The recent hysteria over mold has sent many in the remodeling industry reeling. Remodelers have had to revamp their contracts to detach themselves from mold removal and have had to explain the reasons for that to homeowners. And when the dreaded stuff is actually discovered during a project, the days-of-yore tactic of scraping it off, spraying a little bleach, and continuing on just won't do. Experts must be called in, tests must be conducted, results must be analyzed, and then professional remediation often must be completed.

Because of the obvious inconvenience of all of this, contractors may be tempted to expedite the process by testing for toxic mold themselves. Do-it-yourself kits are readily available and no special expertise is required; once the sample is collected, it's sent off to a lab for analysis.
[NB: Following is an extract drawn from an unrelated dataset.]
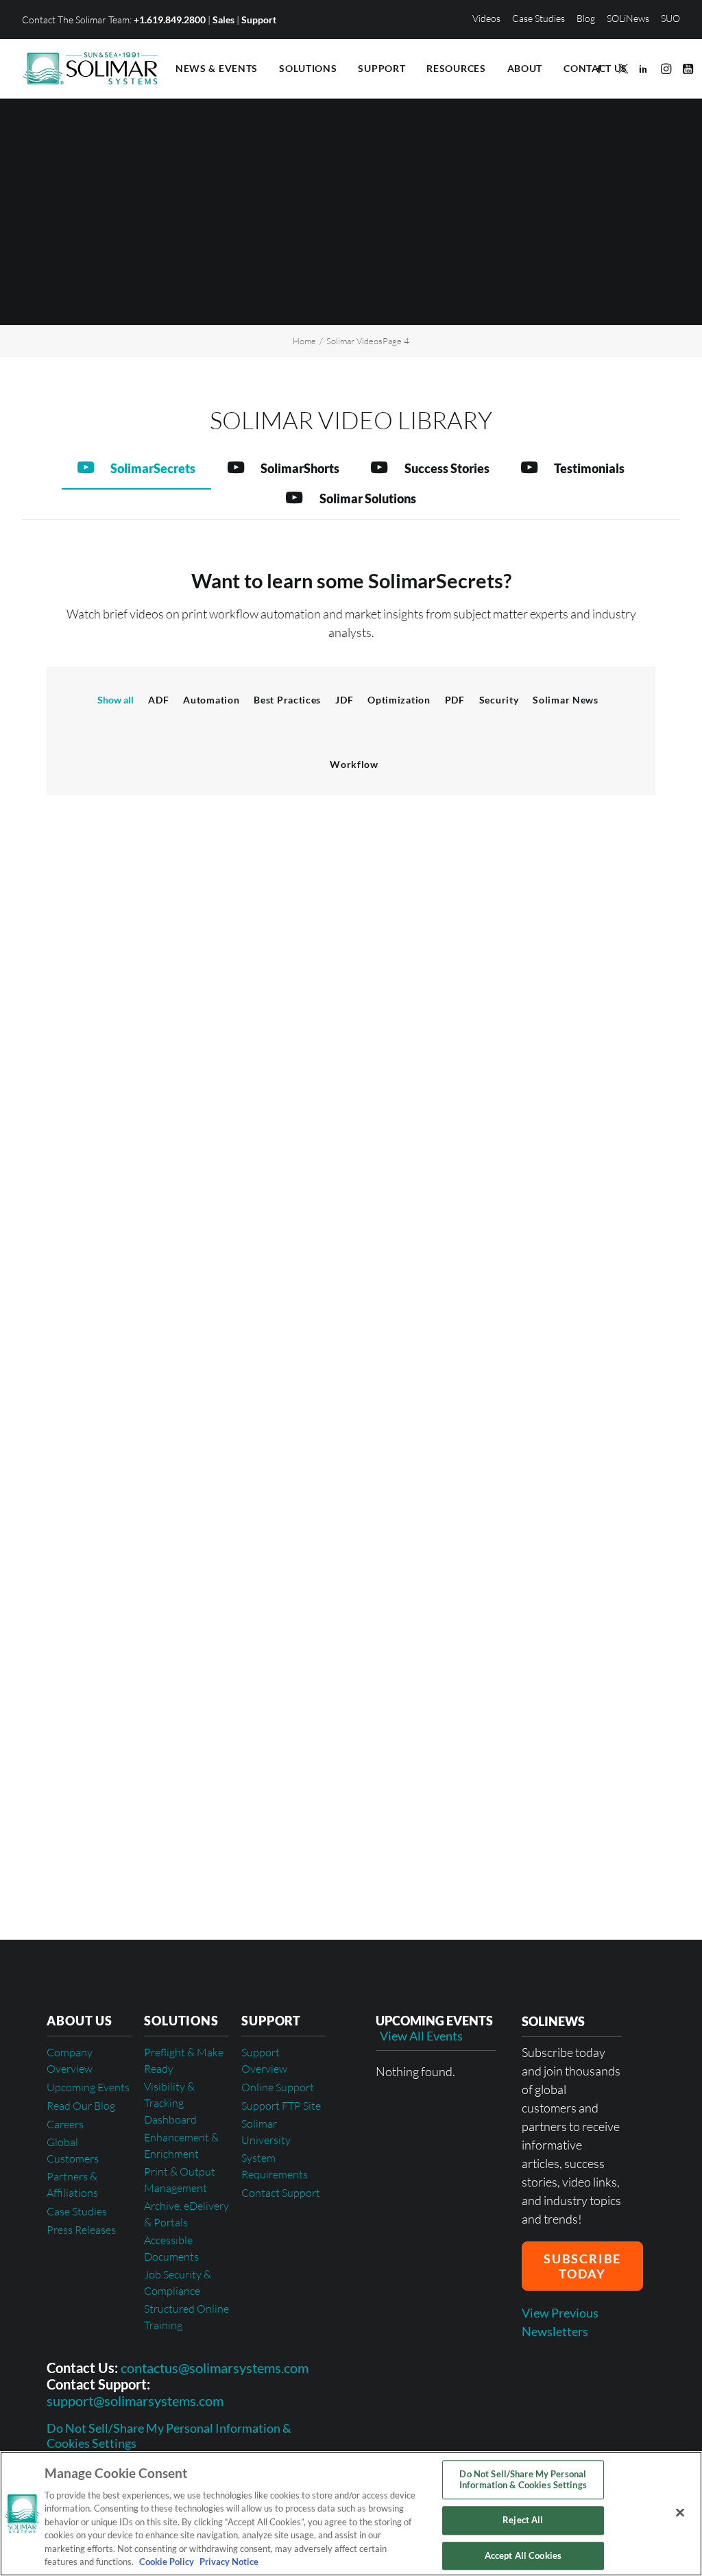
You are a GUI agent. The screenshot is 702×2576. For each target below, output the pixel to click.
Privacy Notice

However, Gary Ransone, author of The Contractor's Legal Kit, advises remodelers to suppress the urge to take mold matters into their own hands. "I don't think it wise for the contractor to turn himself into a 'kitchen chemist' with this type of sampling and testing activity," he says. Remodelers could be held liable if the test is not accurate, even if the error is made by the experts during the lab analysis. Ransone adds that employers also face a liability risk if their employees are exposed to toxic mold when collecting air or surface samples. "The contractor has everything to lose and nothing really to gain," he says.